Cependant, l'aspect le plus intéressant de l'étude est l'interaction de l'hermine avec le lemming des neiges, un rongeur étroitement lié aux éboulis et aux zones ouvertes de haute altitude qui constitue sa principale proie. Il s'agit d'un lien qui pourrait être radicalement modifié par le changement climatique et par les simulations d'augmentation des températures moyennes prévues d'ici 2100, créant un décalage substantiel. Alors qu'il est prévu que l'hermine pourrait perdre jusqu'à environ 36 % de son aire de répartition dans les Alpes italiennes, se déplaçant progressivement vers des altitudes plus élevées à la recherche de conditions climatiques favorables, le lemming des neiges, en revanche, pourrait s'étendre dans divers secteurs de la chaîne de montagnes et tendre, en moyenne, à occuper des altitudes légèrement inférieures à celles actuelles.
Selon ce modèle, les hermines risquent de perdre leur principale source de nourriture, tandis que les lemmings verraient diminuer l' de leur principal prédateur simplement parce qu'ils partageront de moins en moins de portions de milieu, modifiant un rapport écologique construit au cours de l'évolution. Selon les auteurs, c'est l'une des conséquences les plus pertinentes du changement climatique sur les écosystèmes alpins, comme déjà relevé dans la littérature pour d'autres espèces.

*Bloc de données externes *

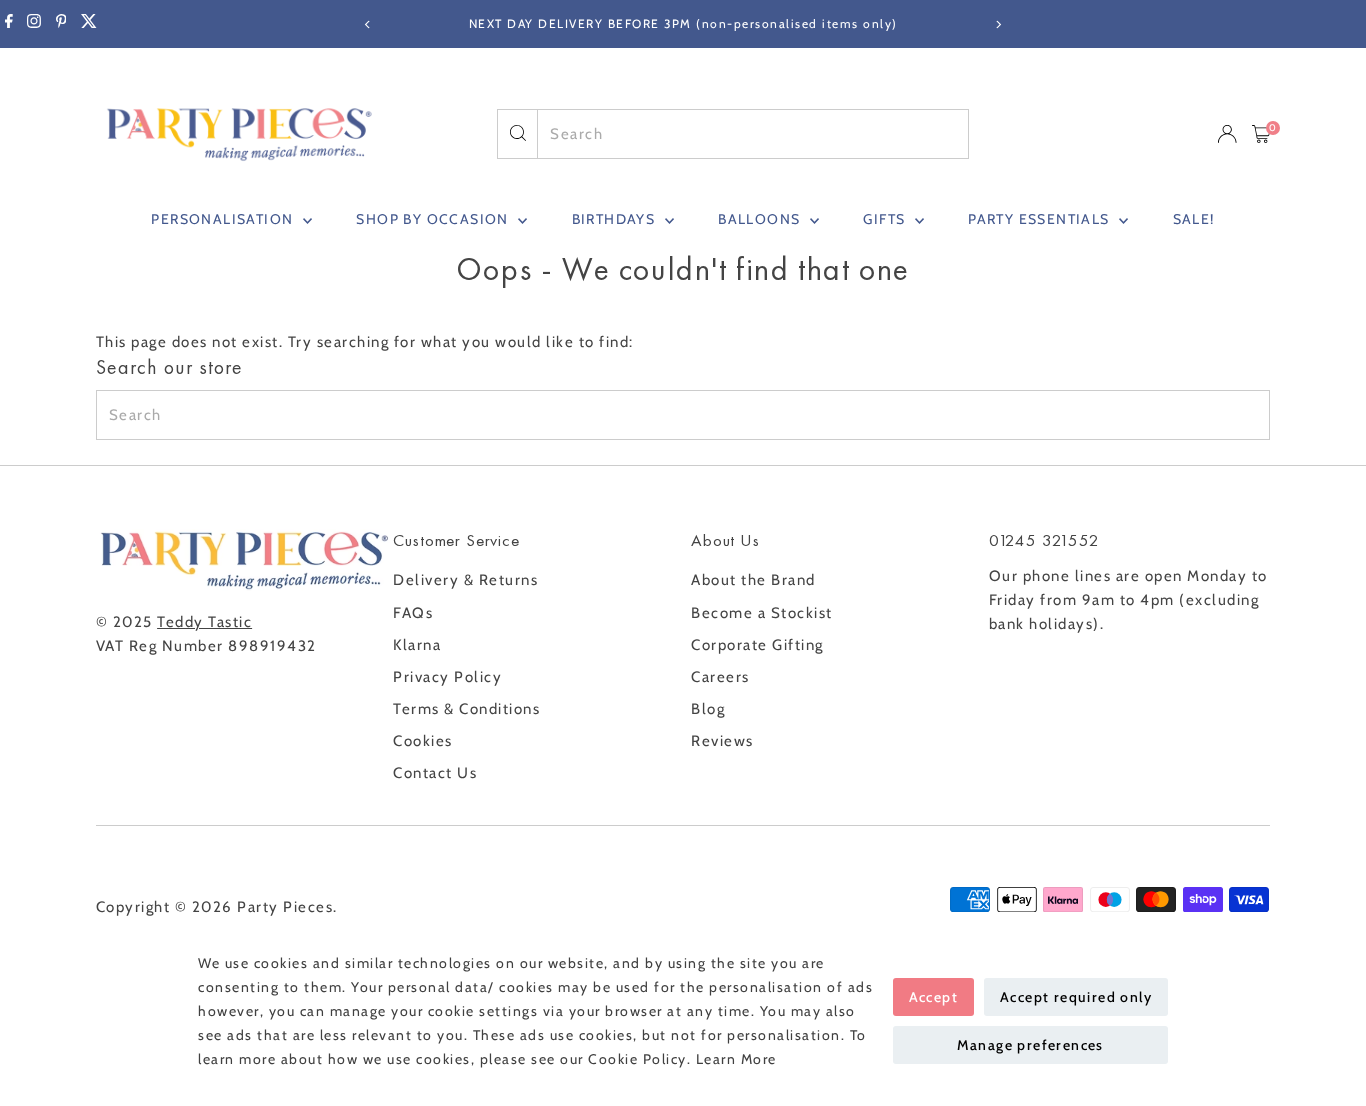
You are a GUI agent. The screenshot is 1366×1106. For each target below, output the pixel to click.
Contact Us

Enfin, la recherche souligne que la protection de la biodiversité ne peut plus se limiter à la conservation des espèces individuelles, mais doit également prendre en compte les relations écologiques qui les relient. Dans ce contexte, l'hermine, grâce à sa forte dépendance à la neige et à son lien étroit avec une proie hautement spécialisée, se confirme comme une précieuse espèce sentinelle des effets du changement climatique sur les écosystèmes de haute altitude, offrant des indications précieuses pour la gestion et la conservation des montagnes alpines.